SOURCE TEXT

Nov
9
2011
Canine cancer could be linked back to the evolution process of canine chromosomes, according to new research from North Carolina State University.

According to a news release from NC State, researchers discovered that the breakpoint areas in canine chromosomes are the same regions that have been associated with chromosome breaks in spontaneously occurring cancers.

These breakpoint areas are where chromosomes broke during speciation when new species of dogs developed. In overlaying genomes of several wild canine species with those of the domestic dog, researchers found shared evolutionary breakpoints among 11 different canine species.

Dr. Matthew Breen, professor of genomics and lead researcher, said that the evolutionary breakpoints could have caused canine cancer.

"It is possible that the re-arrangement of chromosomes that occurred when these species diverged from one another created unstable regions on the chromosome, and that is why these regions are associated with cancer," Breen said in the news release. "The presence of clusters of cancer- associated genes on canid B chromosomes suggests that while previously though to be inert, these chromosomes may have played a role in sequestering excess copies of such genes that were generated during speciation."

According to the news release, being able to map these "fragile" regions in dogs may contribute to the discovery and treatment of human cancers as well.

"We now need to determine whether these stored genes are active or inert – that information could give us new tools in cancer detection and treatment," Breen said in the news release.

The researchers’ results appear in Chromosome Research.

DATA SUPPLIED
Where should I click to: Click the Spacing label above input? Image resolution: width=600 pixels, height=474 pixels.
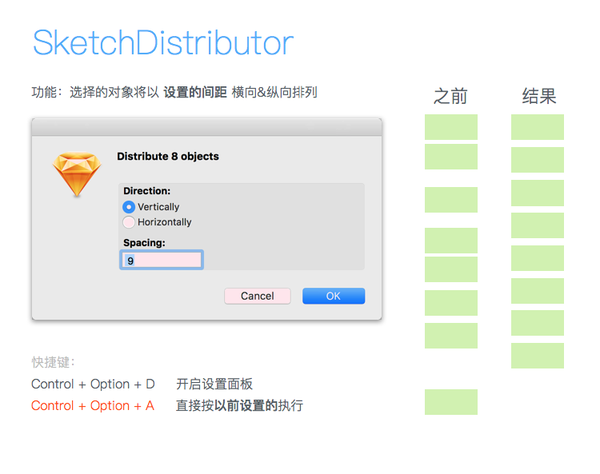coord(144,242)
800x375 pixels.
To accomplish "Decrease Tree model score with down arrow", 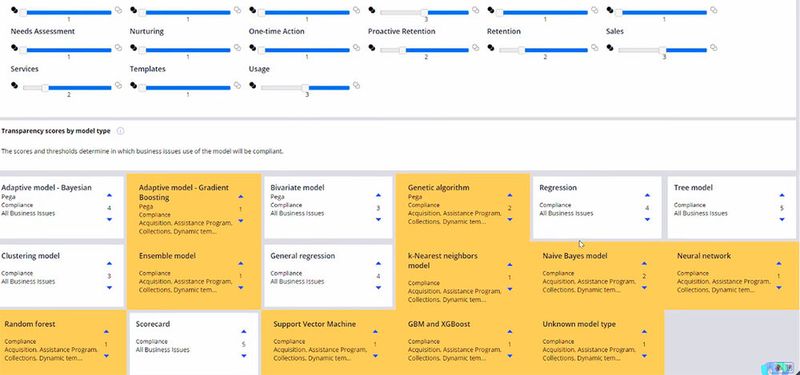I will (x=782, y=219).
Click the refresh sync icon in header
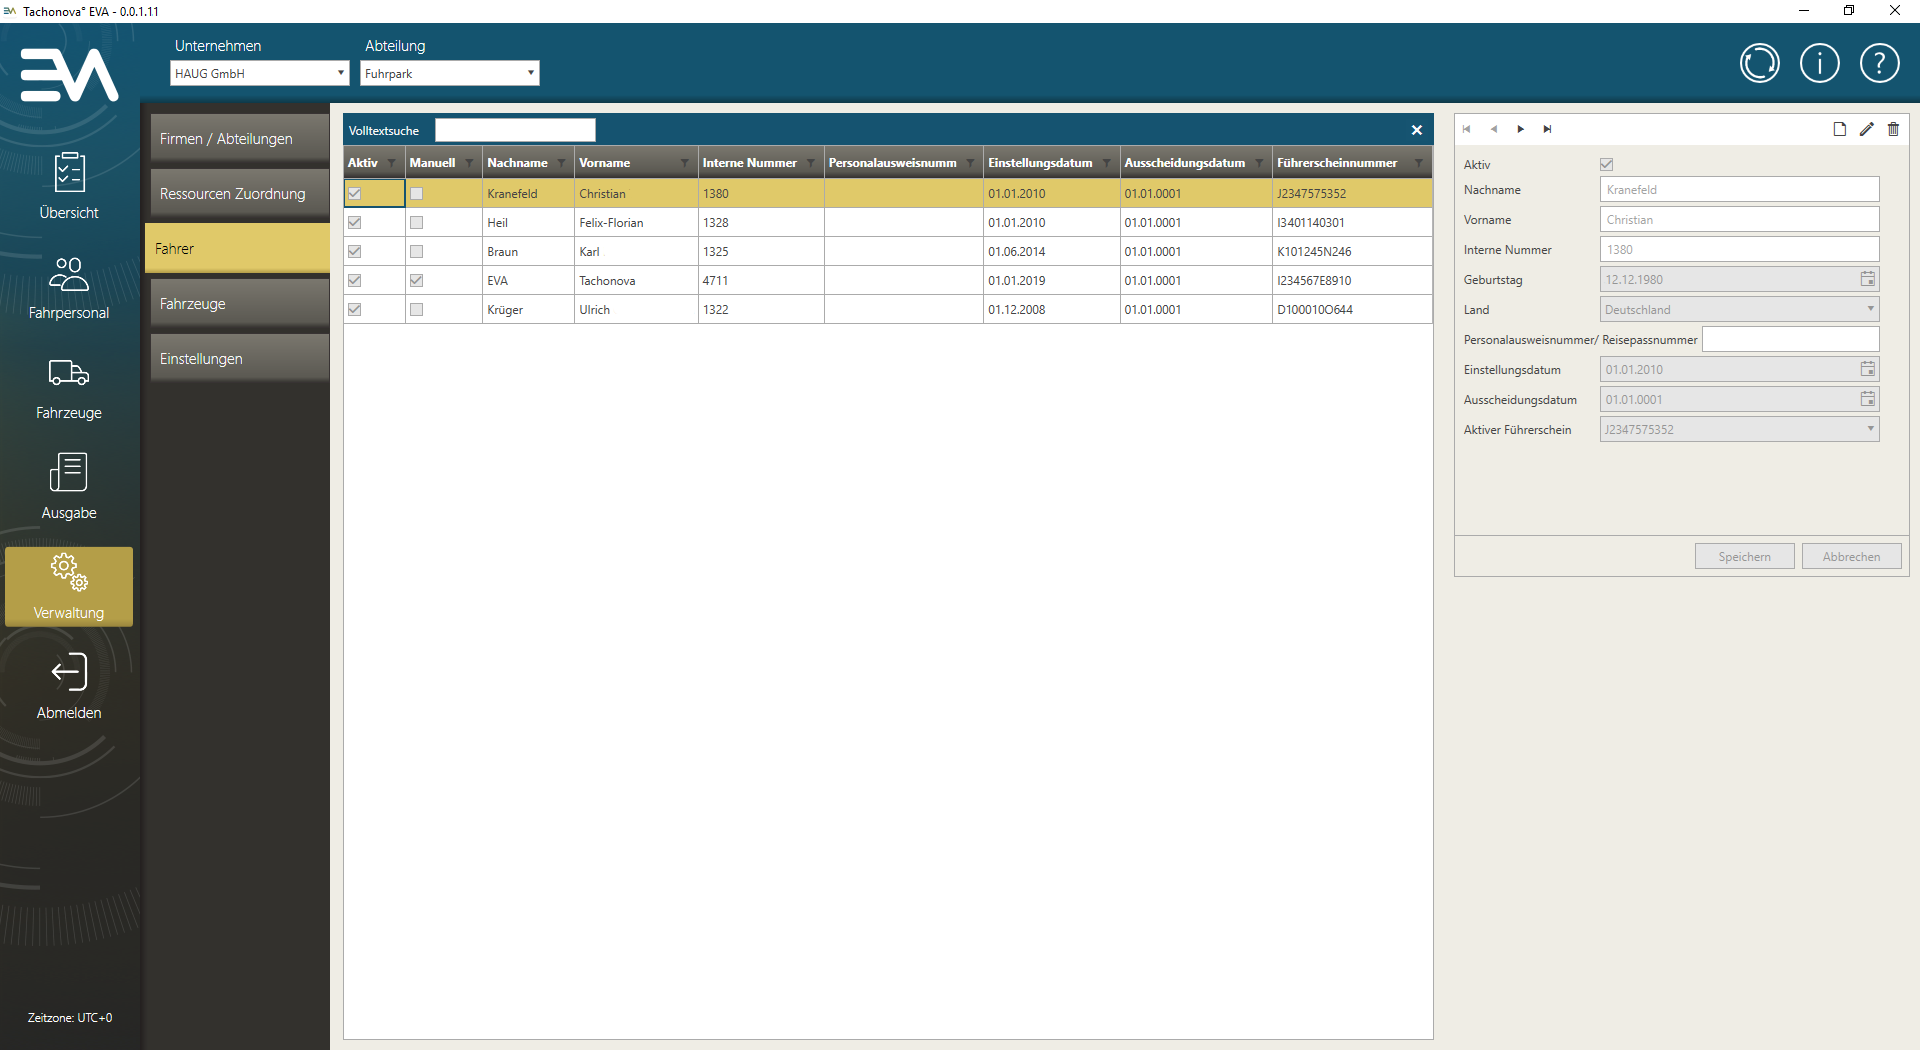The image size is (1920, 1050). click(x=1759, y=63)
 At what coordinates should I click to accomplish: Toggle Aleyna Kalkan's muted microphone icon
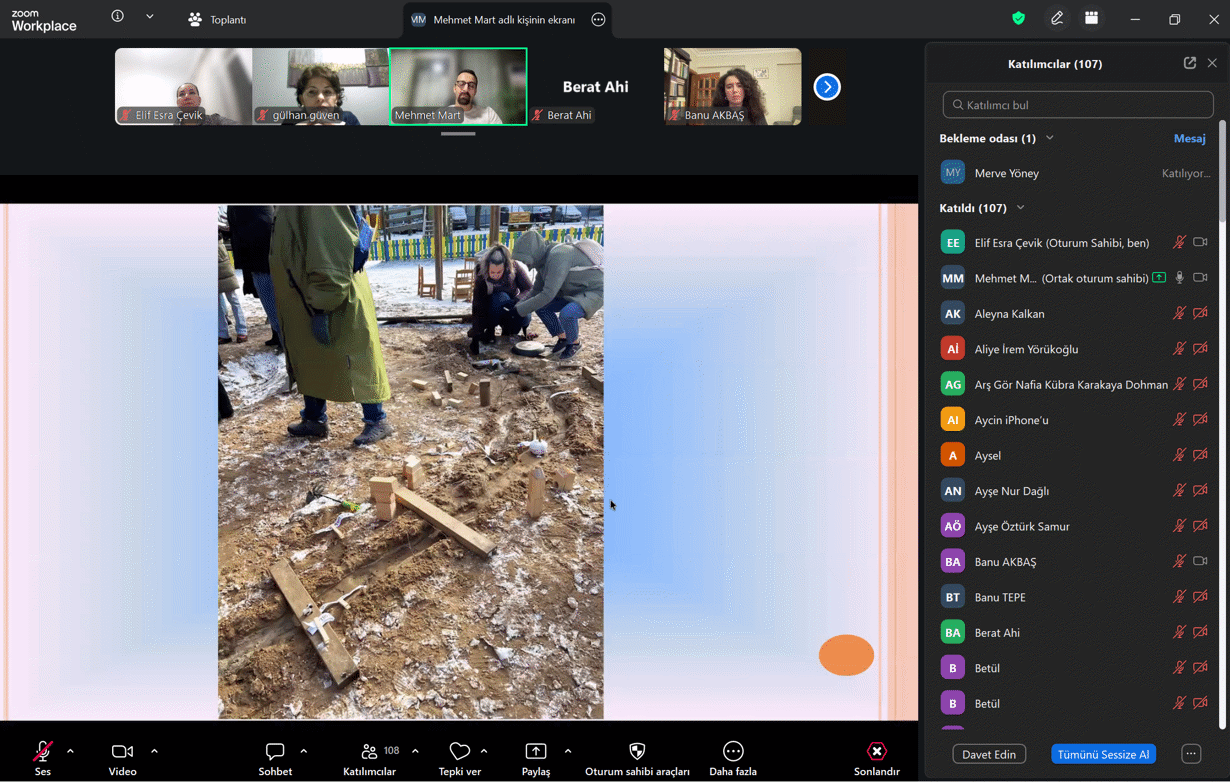click(1179, 314)
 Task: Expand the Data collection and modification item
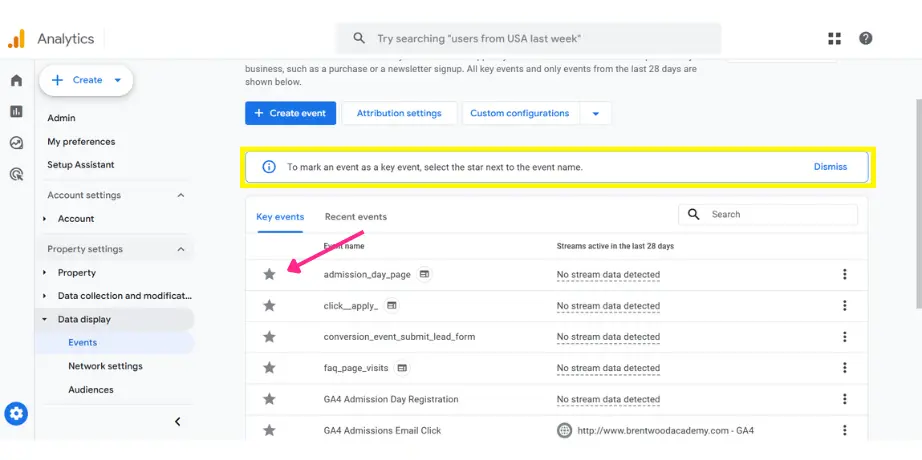(44, 296)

ACTION ITEM
Copy the canine cancer article from "These breakpoint areas" to "different canine species.", substituting "comparing" for "overlaying".

RESULT OF THIS TASK
These breakpoint areas are where chromosomes broke during speciation when new species of dogs developed. In comparing genomes of several wild canine species with those of the domestic dog, researchers found shared evolutionary breakpoints among 11 different canine species.